In this section, the description of the method proposed in order to forecast the energy demand of an industrial facility is firstly reported. Successively, the method of the model training and the definition of its parameters are described.

2.1. Forecast Method Introduction

In this study, a forecast method based on clustering and kNN is proposed and applied to an industrial facility. Industry uses energy (thermal and electric) both for industrial processes and auxiliary purposes (lighting, compressed air, etc.). Generally speaking, energy uses related to the production processes are strictly connected to the variety and entity of the production output. If the production output remains constant in terms of the type and quantity of items, it is expected that the energy use does not vary significantly. Moreover, if the production output varies significatively (for example, because the industrial process is organized by batch), the complexity of the problem increases, and more variables are required. The aim of this study is to define a model based on a machine learning technique that allows the forecasting of energy demands for a short period (for example, the next hour) based on the demands observed and using a clustering approach without any other variables that could describe the process and/or the environmental conditions. In this study it is supposed that average profiles can be defined by using a dataset of at least one year of observation, in order to perform the forecast. Other machine learning methods, such as ANN or PCA are not proposed for this forecast problem due to the lack of variables which could describe the industrial process. Moreover, even if an ANN could be trained with only historical data to perform the forecast, the advantage of using clustering combined with kNN is the knowledge of the forecast process. If ANN would be used, a neural network is trained so a “grey box” model is defined, where the user knows the connection into the network, but it is unknown how the network works when varying the input variables. Instead, the methodology proposed here uses clustering to define similar patterns on historical data, where the user has a high control on the forecast process and may know each pattern proposed.

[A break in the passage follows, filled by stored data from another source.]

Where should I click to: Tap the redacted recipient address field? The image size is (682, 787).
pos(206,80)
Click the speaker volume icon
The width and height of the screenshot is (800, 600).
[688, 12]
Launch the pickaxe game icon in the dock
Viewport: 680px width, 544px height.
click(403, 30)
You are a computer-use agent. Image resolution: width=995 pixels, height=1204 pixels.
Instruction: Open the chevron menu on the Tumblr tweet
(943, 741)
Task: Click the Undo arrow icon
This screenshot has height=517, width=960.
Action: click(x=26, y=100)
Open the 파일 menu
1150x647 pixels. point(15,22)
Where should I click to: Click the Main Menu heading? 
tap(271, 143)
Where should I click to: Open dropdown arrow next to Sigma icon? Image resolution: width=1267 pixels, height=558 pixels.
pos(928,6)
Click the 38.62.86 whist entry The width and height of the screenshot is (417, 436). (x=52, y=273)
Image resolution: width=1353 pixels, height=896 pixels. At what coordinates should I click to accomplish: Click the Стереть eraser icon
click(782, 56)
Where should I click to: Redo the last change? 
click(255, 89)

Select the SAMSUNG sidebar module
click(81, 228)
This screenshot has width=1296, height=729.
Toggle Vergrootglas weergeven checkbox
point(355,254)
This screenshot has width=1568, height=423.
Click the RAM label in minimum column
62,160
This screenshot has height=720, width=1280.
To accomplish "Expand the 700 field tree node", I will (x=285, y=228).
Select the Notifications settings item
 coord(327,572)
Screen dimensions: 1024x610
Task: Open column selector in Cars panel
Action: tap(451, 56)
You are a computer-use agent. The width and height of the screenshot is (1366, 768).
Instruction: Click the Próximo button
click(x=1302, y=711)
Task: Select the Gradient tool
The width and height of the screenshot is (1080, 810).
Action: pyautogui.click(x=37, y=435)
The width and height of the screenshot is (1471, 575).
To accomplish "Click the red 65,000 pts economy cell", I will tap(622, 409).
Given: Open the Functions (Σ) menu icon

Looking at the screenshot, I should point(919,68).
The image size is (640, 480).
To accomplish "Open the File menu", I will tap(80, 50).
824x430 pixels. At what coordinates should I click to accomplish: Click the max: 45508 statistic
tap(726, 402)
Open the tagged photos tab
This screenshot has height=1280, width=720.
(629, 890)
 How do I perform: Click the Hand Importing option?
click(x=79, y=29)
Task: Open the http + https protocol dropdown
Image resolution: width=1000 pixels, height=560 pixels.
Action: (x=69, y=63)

The first concept to introduce is the energy demand curve. It represents a temporal sequence of observations and forecasts of energy demand. Each curve can be split in two parts, namely, support and forecast. The former is the part of the data that will be provided to the model, constituted by the latest observations. The latter is the predicted data based on the support (Table 1). The length of the support (s) and of the forecast (f) is fixed by the user. In this model, it is proposed that 0 < f ≤ s−2. In the following discussion section, the performances of the model, varying f and s, for a real case study, will be described.

To perform the forecast, the model features a workflow (Figure 1) based on the following steps:

Model training: A dataset of observations is used to train the model. Observations define the average demand curves and train the classification model;
Classification: Observations are used to classify which is the most similar average curve;
Forecast: Average curve forecast is used to define forecast of the observations.

The model proposed is based on two machine learning methods, clustering and kNN. Clustering is a method used only in the training process to define the average curve, while kNN is used to classify the observations and to relate them with the average curves.

2.2. Introduction to Clustering

Clustering is a data analytics method used to classify data and to perform data segmentation [4]. The samples are grouped into subsets or “clusters”, where, in each cluster, objects are more likely related to one another than those assigned to different clusters. Clustering is strictly related to the concept of “degree of similarity” (or “degree of dissimilarity”) between the objects of the same subset. A cluster method groups similar objects whereas similarity is defined, for example via a distance function.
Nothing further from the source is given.